Machine Learning vs Deep Learning

• Machine Learning (ML) is a subset of AI that focuses on enabling machines to learn from data without being explicitly programmed. It typically relies on simpler algorithms and may require manual feature extraction.
• Deep Learning (DL), on the other hand, is a more advanced subset of ML, utilizing multi-layered artificial neural networks to automatically extract and learn features from large datasets, making it highly effective for complex tasks like image recognition and natural language processing.

Summary

In this blog, we explored what deep learning is and how it functions.
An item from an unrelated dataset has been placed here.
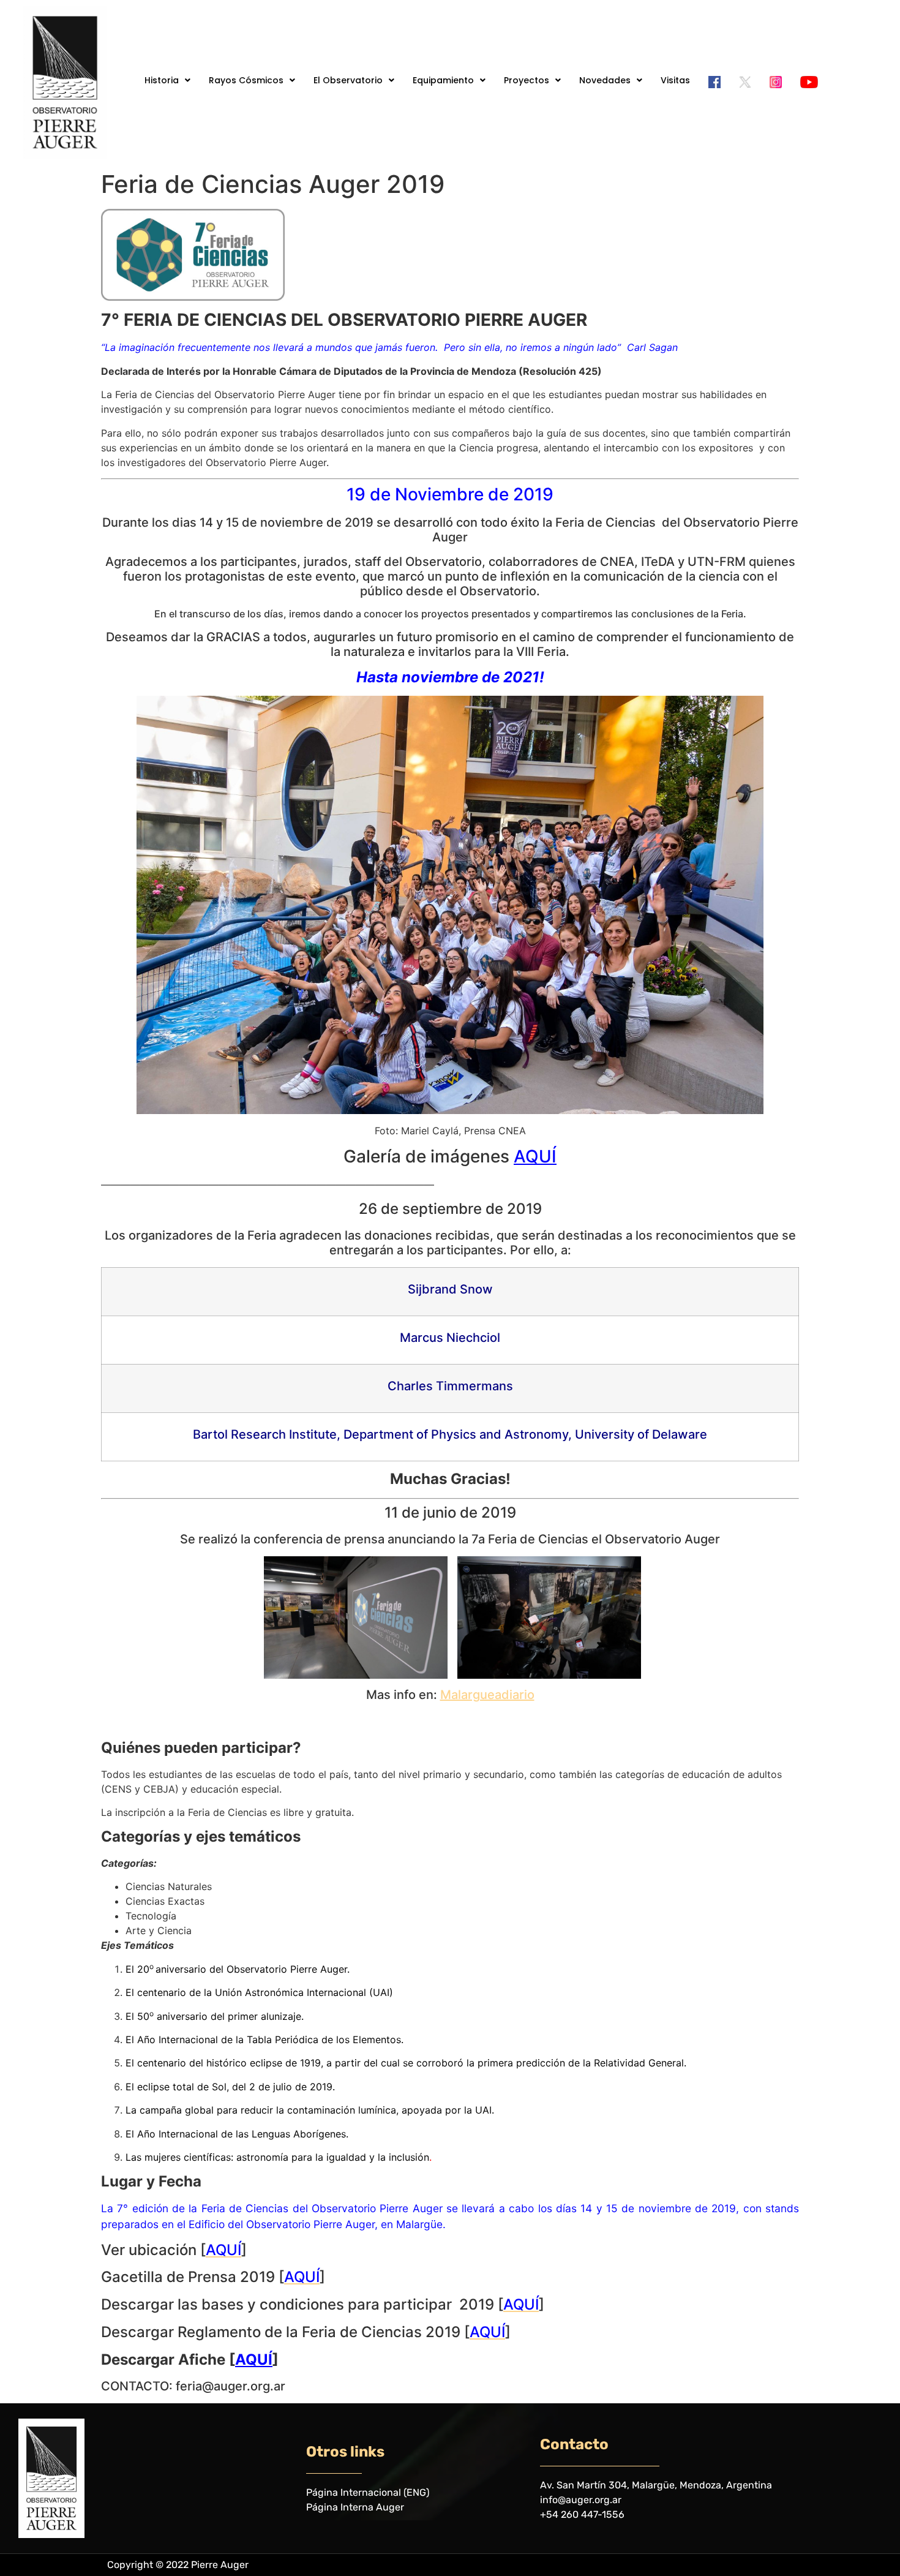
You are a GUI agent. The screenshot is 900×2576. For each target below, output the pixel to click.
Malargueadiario (487, 1694)
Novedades (605, 80)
Deep learning gets its name from the multiple layers in its neural networks, similar to the way the human brain processes information through layers of interconnected neurons. Each layer adds to a deeper understanding of the data it handles.

From recognizing images and understanding speech to powering voice assistants and self-driving cars, deep learning has proven to be highly effective at solving complex problems across various fields.